■ Data listing ■
----
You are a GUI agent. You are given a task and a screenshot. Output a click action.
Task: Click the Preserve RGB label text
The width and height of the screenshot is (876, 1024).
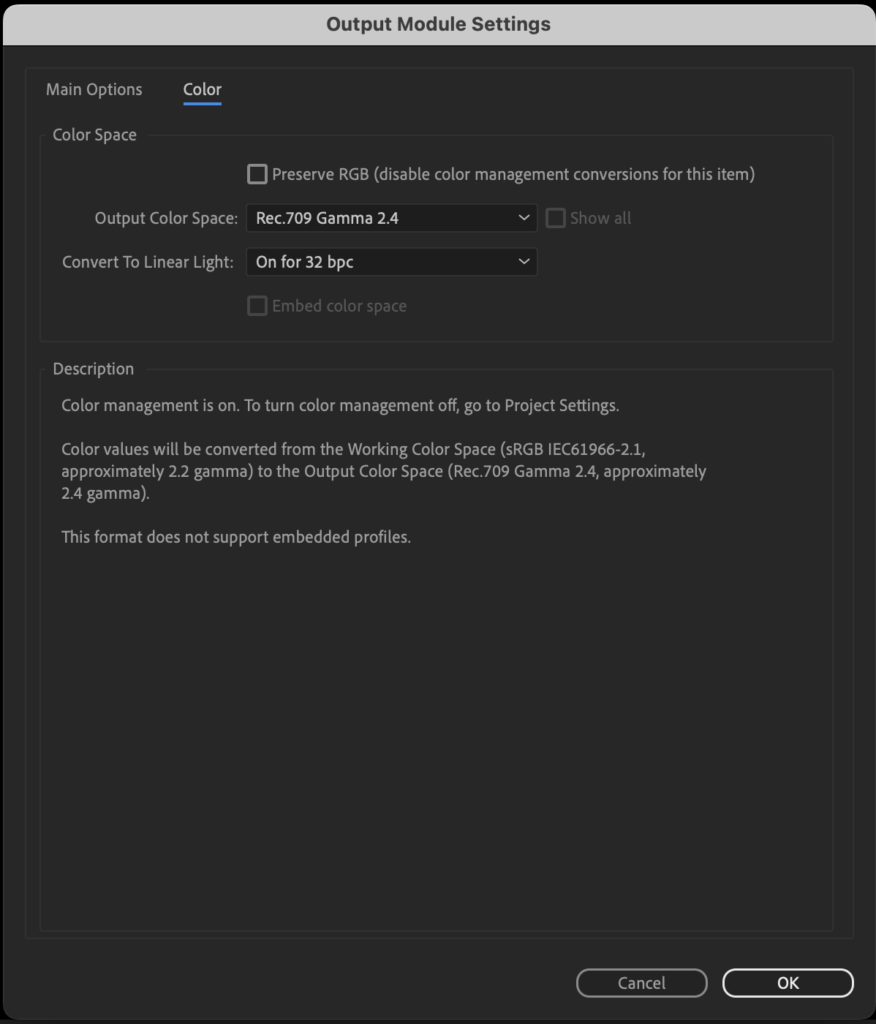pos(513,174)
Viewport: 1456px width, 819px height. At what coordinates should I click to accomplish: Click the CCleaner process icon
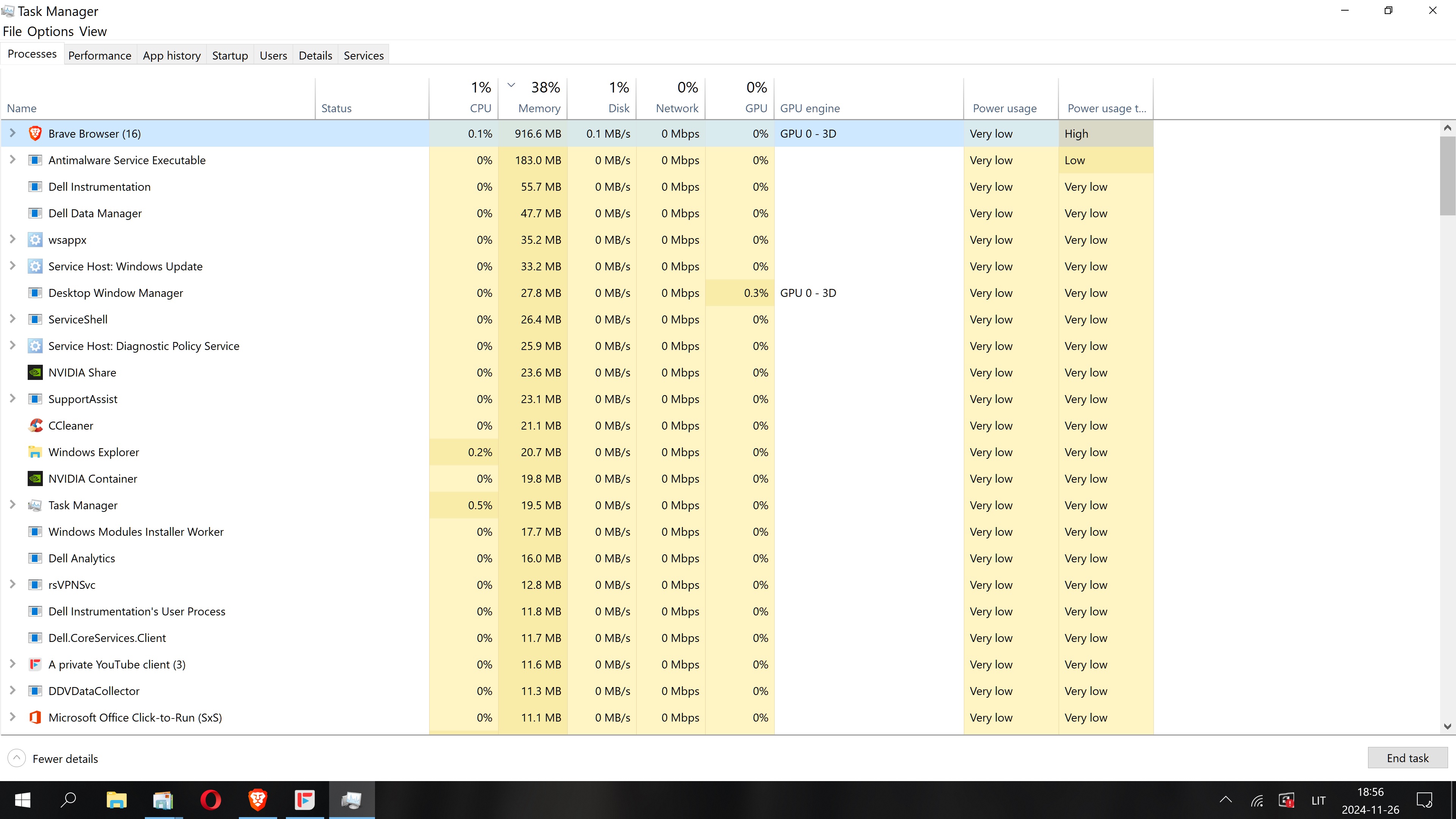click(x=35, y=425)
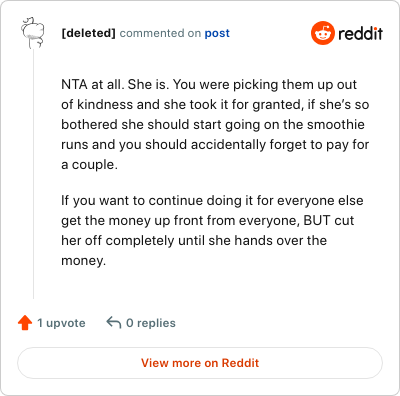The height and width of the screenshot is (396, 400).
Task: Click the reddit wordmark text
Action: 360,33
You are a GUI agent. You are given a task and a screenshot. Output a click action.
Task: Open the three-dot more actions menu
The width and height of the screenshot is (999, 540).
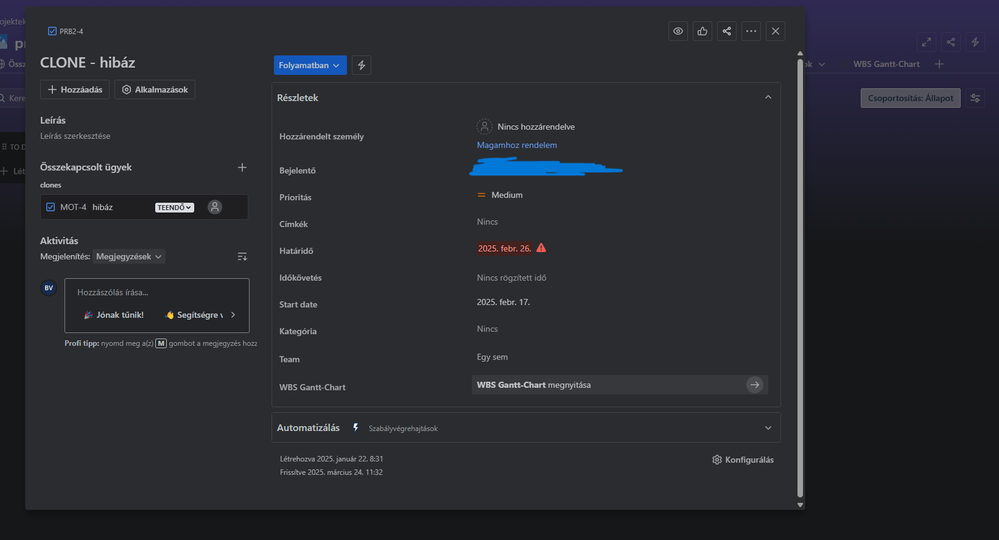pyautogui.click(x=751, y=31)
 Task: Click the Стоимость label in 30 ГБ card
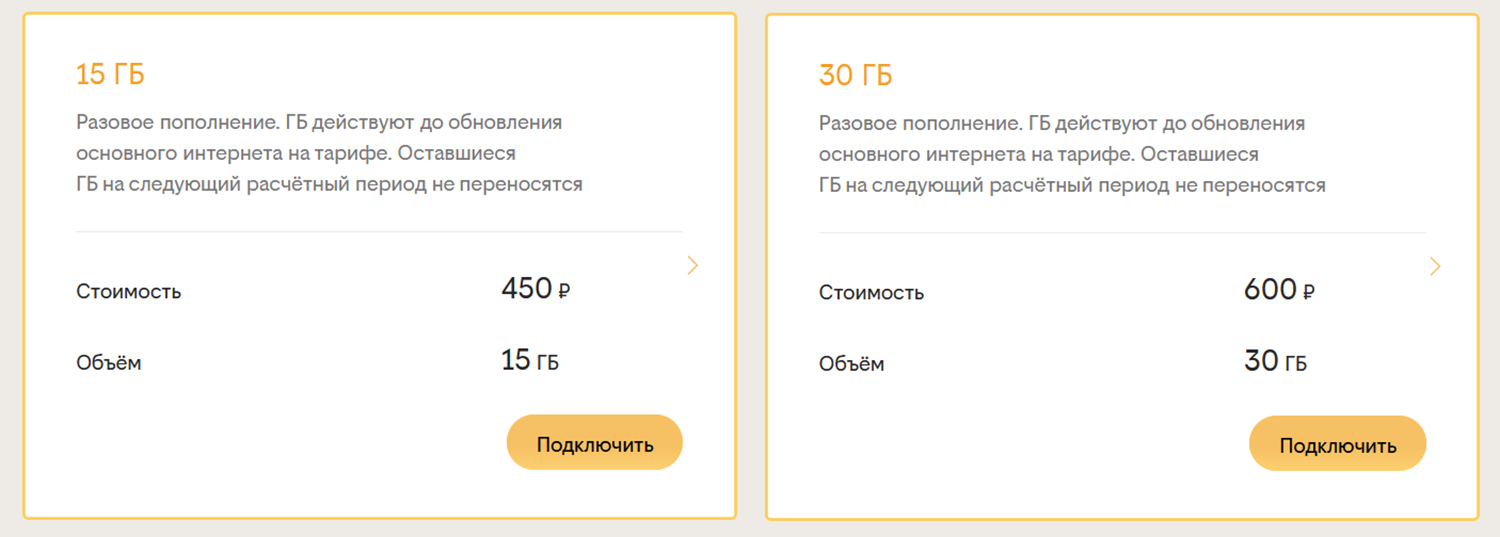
----
■ Problem requirements ■
Reproduce each of the lines above verbatim, in their original order, and omit the pictures from your answer.

■ Full response ■
You are a GUI agent. You are given a task and a screenshot. Output a click action.
Task: Click the Preserve RGB label text
The width and height of the screenshot is (876, 1024).
pos(513,174)
Viewport: 1456px width, 819px height. At what coordinates should I click to accomplish: Click the CCleaner process icon
click(x=35, y=425)
The height and width of the screenshot is (396, 400).
Task: Click the reddit wordmark text
Action: 360,33
You are a GUI agent. You are given a task and a screenshot. Output a click action.
Task: Open the three-dot more actions menu
The width and height of the screenshot is (999, 540).
pyautogui.click(x=751, y=31)
 Task: Click the Стоимость label in 30 ГБ card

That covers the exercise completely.